_Challenge_
Swap "condition" for "weather" in the entries from the line containing "Image resolution: width=342" through the line containing "click(x=50, y=156)", and write those lines out again with everything else unchanged and the pictures omitted.

--- START Stored data ---

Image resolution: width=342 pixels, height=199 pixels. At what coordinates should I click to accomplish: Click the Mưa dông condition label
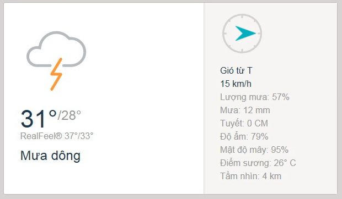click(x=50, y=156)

--- END Stored data ---
--- START Stored data ---

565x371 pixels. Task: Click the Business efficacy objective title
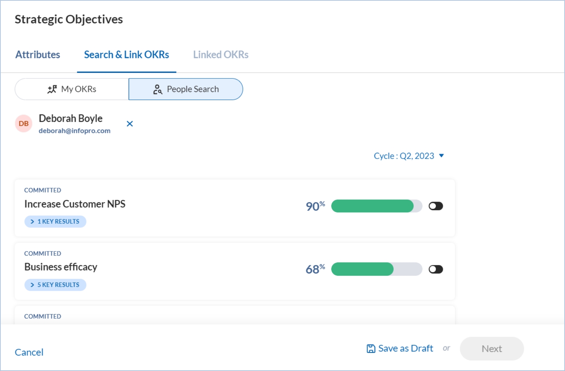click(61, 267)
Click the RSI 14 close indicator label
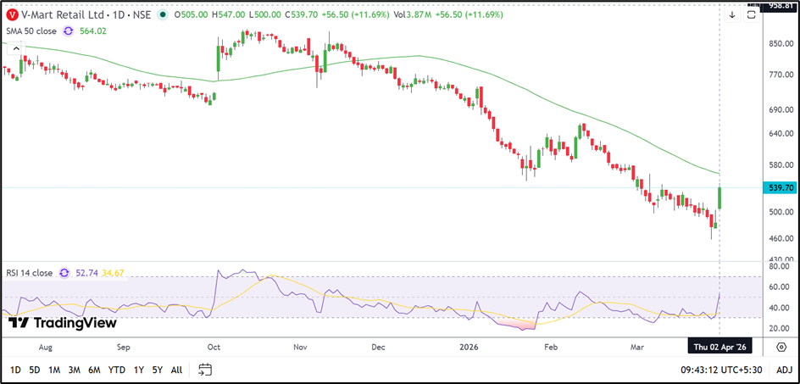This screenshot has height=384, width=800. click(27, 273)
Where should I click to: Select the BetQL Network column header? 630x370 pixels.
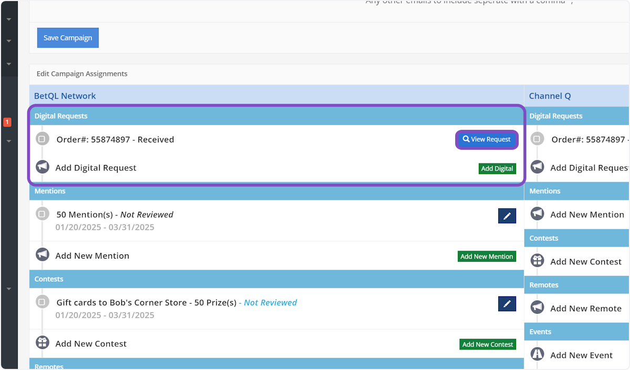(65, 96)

--- END Stored data ---

_Response to the exercise_
Image resolution: width=342 pixels, height=199 pixels. At what coordinates should I click to accomplish: Click the Mưa dông weather label
click(x=50, y=156)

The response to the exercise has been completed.